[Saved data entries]
-------

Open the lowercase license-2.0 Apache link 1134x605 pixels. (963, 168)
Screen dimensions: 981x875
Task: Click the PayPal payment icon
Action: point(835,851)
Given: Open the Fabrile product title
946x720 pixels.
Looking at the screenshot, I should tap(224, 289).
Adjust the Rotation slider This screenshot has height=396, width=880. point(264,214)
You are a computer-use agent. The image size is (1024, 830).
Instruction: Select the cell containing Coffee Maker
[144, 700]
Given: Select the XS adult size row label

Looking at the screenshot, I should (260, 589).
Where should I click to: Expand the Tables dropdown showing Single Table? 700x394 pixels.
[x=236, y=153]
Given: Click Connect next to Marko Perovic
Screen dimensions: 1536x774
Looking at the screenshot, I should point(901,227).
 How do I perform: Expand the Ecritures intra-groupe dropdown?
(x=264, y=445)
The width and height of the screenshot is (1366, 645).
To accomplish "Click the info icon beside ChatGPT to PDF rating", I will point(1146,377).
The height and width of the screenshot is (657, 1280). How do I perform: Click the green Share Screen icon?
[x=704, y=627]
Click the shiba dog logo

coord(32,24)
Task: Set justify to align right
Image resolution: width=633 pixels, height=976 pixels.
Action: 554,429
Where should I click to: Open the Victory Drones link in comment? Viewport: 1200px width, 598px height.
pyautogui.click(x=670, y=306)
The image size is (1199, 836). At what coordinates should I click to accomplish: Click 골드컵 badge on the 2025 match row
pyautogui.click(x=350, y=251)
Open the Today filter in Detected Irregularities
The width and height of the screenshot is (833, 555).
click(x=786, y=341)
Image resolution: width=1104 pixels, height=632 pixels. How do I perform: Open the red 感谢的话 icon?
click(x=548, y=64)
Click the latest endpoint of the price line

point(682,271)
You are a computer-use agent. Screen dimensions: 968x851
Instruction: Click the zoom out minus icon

-------

Look through the entries for lines containing the word "computer" and return each one.

You are a computer-use agent. The image size is (1024, 830).
You are a computer-use agent. Screen dimensions: 968x851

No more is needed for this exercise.